Например, это Троицкое Татарово. Говорят, на этом месте стоял двор баскаков – сборщиков дани в пользу Орды.
А это Пантелеево и его Вознесенский храм. Село существовало во времена князя Пожарского, так как впервые упоминается в 1592 году. Церковь поставили уже взамен деревянной в 1802 году. Она так и парит над окрестностями.
Современная дорога весьма живописна – поля сменяются лесами.
Клязьминский городок или Стародуб – это столица маленького, но гордого Стародубского княжества. Город Стародуб на Клязьме стал центром самостоятельного княжества в 1238 году – в страшный год нашествия монголо-татарской орды хана Батыя, и упоминается в списке разграбленных и сожженных ордой за зиму 1237 – 1238 года.
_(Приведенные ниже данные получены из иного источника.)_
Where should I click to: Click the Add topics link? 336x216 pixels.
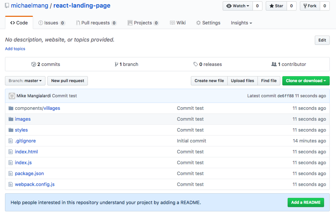pos(15,49)
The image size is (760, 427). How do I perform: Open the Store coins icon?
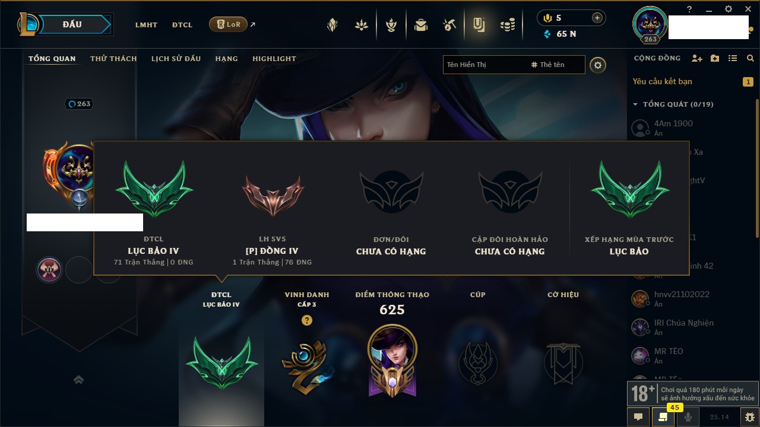click(x=507, y=25)
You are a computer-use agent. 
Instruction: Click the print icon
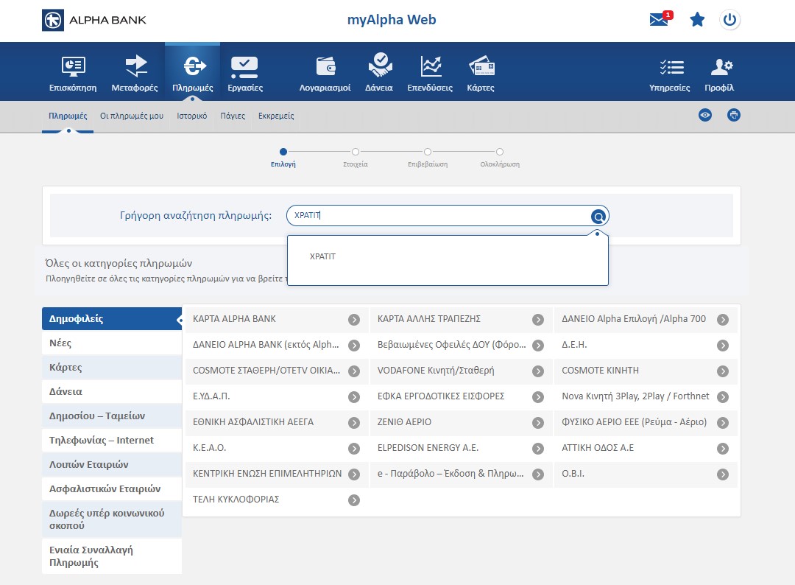click(x=733, y=115)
После этого погрома власть великого князя Владимирского оказалась настолько ослабленной, что новый правитель Владимиро-Суздальской Руси великий князь Ярослав Всеволодович, отец знаменитого Александра Невского, без колебаний передал Стародуб своему младшему брату Ивану Всеволодовичу. Стародубское княжество в то время граничило с Нижегородским, Владимирским и Московским княжествами.
Кремль в Стародубе был деревянным, а потому не дошел до нас, как и княжий двор с городскими валами. Говорят, остатки валов были практически полностью срыты уже в конце позапрошлого века. Стародуб, по описаниям, имел семь или восемь храмов, посад у реки Клязьмы и место торжища. Сейчас в центре городка, на самом высоком месте стоит Покровская церковь 1790 года с примечательной колокольней и памятник бывшей столице с княжеским соколом и владимирскими улыбающимися львами.
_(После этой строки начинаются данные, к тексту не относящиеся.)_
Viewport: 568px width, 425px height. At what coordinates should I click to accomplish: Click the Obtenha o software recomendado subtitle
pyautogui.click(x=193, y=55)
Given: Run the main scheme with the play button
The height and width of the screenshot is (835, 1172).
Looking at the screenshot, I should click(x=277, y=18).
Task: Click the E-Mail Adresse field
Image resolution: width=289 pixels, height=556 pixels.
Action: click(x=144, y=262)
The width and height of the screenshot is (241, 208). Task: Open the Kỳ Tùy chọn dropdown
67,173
С этой точки прекрасно просматриваются клязьменские дали – океан леса, в котором прячутся села на другом берегу реки.
Если спуститься под холм, можно увидеть остатки городских валов, которые, как знать, может, еще помнят предков князя Пожарского. Вот и речной якорь стоит в чьем-то хозяйстве – как память о том, что Клязьма была судоходной.
Городище, конечно, в печальнейшем состоянии. Малые остатки валов еще заметны, а местные без зазрения совести сваливают тут мусор.
Вот видна и Клязьма, по которой приходили не только торговые суда в столицу маленького княжества, но и беда. Как только ударяли морозы, и вставал лед, по реке приходили татары и грабили город. Штурм начинался с реки. И как знать может, эта тропа была улицей в детинце Стародуба, и жители бежали по ней вверх, подальше от реки, к задним воротам, чтобы уйти в лес.
Дорога или улица, видимо, использовалась и позже – заметно мощение белым камнем.
Сейчас в прежнем Стародубе стоят тихие сельские домики.
Все величие вобрал в себя храм, поставленный помещиками XVIII – XIX веков.
Тропы, бегущие от него по краям оврагов, превращаются в итоге в улицы на склоне холмов.
Стародуб, конечно, помнит Пожарских. Была даже легенда, что родители князя-героя могли быть погребены в Стародубе. Однако последние старинные могилы исчезли вместе с древними храмами. То, что князь своими корнями именно отсюда, доказывают исторические факты.
У князя Андрея Федоровича Стародубского было четыре сына и княжество пришлось поделить по числу наследников. Каждый получил свой удел и свое прозвище по нему: старший – Василий Андреевич ставший Пожарским, второй – Федор Андреевич Стародубский, третий – Иоанн Наговица Ряполовский и четвертый – Давид Андреевич Палецкий, так как получил в удел Палех. То есть предок князя Пожарского получил вотчину Пожар или Жары – обычно такое название получала территория, подвергнувшаяся огню – например, выжиганию леса намеренному или случайному, а также в результате нападения врагов. И располагалась эта вотчина неподалеку от столицы княжества, что логично – старший сын должен быть под рукой. Однако Василий Андреевич так и не получил Стародуб. А в XIX веке российские историки и вовсе нашли забытую исследователями так называемую меновую грамоту между князьями Данилой Васильевичем Пожарским и Дмитрием Ивановичем Ряполовским. Согласно этому документу, ориентировочно подписанному между декабрем 1437 года и июлем 1445 года князь Данила Пожарский обменял свои пожарские родовые владения на мугреевскую вотчину Ряполовских. Обмен был неравноценный – князь Дмитрий Ряполовский вносил доплату – купленную вотчину Коченгир, 150 рублей деньгами, коня и кунью шубу.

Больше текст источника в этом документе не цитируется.